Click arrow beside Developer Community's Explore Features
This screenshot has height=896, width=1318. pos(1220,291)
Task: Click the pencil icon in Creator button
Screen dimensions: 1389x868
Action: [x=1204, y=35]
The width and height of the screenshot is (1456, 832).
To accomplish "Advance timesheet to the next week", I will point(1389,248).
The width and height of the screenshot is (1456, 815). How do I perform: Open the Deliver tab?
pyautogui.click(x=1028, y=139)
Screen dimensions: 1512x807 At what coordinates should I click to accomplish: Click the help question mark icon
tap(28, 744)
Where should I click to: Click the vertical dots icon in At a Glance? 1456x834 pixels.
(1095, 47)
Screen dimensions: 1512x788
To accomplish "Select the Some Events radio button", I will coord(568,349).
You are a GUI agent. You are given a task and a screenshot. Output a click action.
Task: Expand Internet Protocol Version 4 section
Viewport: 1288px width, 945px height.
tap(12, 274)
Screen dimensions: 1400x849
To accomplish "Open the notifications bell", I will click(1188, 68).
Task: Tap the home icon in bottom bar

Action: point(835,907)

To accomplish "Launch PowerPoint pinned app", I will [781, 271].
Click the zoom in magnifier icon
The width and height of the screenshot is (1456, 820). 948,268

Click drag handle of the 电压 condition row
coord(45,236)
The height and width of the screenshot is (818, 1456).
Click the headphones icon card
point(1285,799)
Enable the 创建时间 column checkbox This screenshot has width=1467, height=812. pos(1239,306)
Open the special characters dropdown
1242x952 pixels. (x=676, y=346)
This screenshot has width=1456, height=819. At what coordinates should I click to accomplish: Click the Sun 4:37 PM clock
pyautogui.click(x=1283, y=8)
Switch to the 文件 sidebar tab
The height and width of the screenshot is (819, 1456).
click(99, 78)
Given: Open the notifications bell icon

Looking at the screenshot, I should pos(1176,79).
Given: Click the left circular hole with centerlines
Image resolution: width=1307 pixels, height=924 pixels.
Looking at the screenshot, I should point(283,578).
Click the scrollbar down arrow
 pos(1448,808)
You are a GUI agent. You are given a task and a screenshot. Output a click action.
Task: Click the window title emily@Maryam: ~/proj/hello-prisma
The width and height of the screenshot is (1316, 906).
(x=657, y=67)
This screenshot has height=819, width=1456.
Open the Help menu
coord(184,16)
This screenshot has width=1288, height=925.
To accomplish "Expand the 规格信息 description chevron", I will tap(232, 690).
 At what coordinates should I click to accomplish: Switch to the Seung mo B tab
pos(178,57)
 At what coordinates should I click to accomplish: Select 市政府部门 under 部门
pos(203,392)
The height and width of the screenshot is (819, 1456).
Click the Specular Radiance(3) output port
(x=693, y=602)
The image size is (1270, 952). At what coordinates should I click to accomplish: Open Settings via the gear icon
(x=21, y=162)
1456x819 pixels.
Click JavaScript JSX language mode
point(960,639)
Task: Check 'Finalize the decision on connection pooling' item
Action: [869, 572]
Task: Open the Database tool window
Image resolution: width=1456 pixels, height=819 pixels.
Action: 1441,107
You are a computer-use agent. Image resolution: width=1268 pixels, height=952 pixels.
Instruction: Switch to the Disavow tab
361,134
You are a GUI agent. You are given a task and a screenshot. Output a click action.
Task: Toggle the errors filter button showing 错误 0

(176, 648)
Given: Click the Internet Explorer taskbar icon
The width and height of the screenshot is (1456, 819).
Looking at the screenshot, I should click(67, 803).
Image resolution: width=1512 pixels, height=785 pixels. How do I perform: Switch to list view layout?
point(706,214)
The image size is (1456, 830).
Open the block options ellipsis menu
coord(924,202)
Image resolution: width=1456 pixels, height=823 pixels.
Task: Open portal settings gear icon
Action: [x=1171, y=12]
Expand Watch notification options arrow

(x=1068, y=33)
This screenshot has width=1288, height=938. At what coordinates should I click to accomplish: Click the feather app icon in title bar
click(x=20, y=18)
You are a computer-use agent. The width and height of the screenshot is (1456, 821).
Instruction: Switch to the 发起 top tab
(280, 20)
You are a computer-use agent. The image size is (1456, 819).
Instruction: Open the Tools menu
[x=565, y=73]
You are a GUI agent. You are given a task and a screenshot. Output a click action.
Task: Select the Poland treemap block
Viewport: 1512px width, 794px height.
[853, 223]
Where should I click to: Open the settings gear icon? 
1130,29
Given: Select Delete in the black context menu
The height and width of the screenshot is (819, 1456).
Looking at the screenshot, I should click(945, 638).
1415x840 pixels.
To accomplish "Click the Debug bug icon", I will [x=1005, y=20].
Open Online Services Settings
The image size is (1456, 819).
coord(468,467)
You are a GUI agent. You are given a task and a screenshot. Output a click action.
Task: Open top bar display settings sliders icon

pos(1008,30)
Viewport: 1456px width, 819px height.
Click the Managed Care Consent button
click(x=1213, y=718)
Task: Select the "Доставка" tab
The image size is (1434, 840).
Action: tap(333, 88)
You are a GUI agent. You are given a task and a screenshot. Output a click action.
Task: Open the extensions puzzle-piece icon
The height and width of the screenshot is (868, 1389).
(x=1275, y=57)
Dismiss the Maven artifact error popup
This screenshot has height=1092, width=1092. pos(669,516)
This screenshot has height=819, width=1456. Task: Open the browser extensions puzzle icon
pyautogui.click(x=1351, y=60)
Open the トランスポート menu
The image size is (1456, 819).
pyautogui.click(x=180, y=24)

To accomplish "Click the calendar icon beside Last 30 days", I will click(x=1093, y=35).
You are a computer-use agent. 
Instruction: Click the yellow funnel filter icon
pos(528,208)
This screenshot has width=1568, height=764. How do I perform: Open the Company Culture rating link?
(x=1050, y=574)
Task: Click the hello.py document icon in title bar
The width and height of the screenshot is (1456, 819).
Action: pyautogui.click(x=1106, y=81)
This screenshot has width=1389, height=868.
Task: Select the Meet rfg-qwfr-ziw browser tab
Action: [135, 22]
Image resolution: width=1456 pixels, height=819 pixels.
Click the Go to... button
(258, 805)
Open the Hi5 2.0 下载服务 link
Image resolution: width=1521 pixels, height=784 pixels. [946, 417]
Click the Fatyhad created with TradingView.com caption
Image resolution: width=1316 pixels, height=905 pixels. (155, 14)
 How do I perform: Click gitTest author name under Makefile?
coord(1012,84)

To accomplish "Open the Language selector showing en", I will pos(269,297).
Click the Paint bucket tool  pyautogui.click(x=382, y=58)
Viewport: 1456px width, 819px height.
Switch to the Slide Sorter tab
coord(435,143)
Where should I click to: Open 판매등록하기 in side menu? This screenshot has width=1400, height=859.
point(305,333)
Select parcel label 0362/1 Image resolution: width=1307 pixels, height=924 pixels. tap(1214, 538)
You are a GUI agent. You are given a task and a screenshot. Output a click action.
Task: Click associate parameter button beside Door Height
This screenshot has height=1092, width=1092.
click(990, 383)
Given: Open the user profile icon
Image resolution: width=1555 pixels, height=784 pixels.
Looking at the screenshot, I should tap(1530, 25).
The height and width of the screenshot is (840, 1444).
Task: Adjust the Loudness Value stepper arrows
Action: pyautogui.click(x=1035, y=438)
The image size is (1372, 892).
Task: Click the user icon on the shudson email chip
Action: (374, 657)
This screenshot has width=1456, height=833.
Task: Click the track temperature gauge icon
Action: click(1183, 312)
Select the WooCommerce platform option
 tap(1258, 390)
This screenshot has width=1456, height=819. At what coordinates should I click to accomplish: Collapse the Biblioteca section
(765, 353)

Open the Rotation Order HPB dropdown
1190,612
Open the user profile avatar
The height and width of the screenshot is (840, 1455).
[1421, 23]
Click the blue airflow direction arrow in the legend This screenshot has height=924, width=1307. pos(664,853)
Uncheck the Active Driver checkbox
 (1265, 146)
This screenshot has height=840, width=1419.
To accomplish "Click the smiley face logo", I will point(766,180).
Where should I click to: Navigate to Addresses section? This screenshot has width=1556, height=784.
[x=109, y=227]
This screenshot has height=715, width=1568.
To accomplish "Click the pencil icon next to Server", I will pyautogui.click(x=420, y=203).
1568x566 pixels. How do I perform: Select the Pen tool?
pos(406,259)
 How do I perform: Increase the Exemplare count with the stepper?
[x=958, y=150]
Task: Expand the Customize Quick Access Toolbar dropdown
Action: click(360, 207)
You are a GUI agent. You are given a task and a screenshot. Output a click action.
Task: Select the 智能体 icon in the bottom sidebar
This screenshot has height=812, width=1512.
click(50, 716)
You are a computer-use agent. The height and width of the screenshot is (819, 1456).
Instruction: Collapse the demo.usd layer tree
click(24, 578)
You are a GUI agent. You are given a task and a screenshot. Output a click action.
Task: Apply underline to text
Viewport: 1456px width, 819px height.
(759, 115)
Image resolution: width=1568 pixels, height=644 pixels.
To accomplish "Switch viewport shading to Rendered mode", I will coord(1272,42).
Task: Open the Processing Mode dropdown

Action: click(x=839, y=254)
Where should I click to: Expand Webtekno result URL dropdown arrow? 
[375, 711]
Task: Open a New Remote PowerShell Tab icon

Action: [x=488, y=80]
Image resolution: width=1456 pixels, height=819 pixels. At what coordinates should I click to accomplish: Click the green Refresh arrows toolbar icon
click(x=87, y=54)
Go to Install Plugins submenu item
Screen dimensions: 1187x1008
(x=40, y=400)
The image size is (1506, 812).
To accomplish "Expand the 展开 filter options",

▶ **WHAT TO DO**
Transcribe the lines from the first line of the records through the line that contains "Screen dimensions: 1400x849", both included, and add nothing else.

▶ **RESULT OF THE EXERCISE**
Click arrow beside Developer Community's Explore Features
This screenshot has height=896, width=1318. pos(1220,291)
Task: Click the pencil icon in Creator button
Screen dimensions: 1389x868
Action: [x=1204, y=35]
The width and height of the screenshot is (1456, 832).
To accomplish "Advance timesheet to the next week", I will point(1389,248).
The width and height of the screenshot is (1456, 815). How do I perform: Open the Deliver tab?
pyautogui.click(x=1028, y=139)
Screen dimensions: 1512x807 At what coordinates should I click to accomplish: Click the help question mark icon
tap(28, 744)
Where should I click to: Click the vertical dots icon in At a Glance? 1456x834 pixels.
(1095, 47)
Screen dimensions: 1512x788
To accomplish "Select the Some Events radio button", I will coord(568,349).
You are a GUI agent. You are given a task and a screenshot. Output a click action.
Task: Expand Internet Protocol Version 4 section
Viewport: 1288px width, 945px height.
tap(12, 274)
Screen dimensions: 1400x849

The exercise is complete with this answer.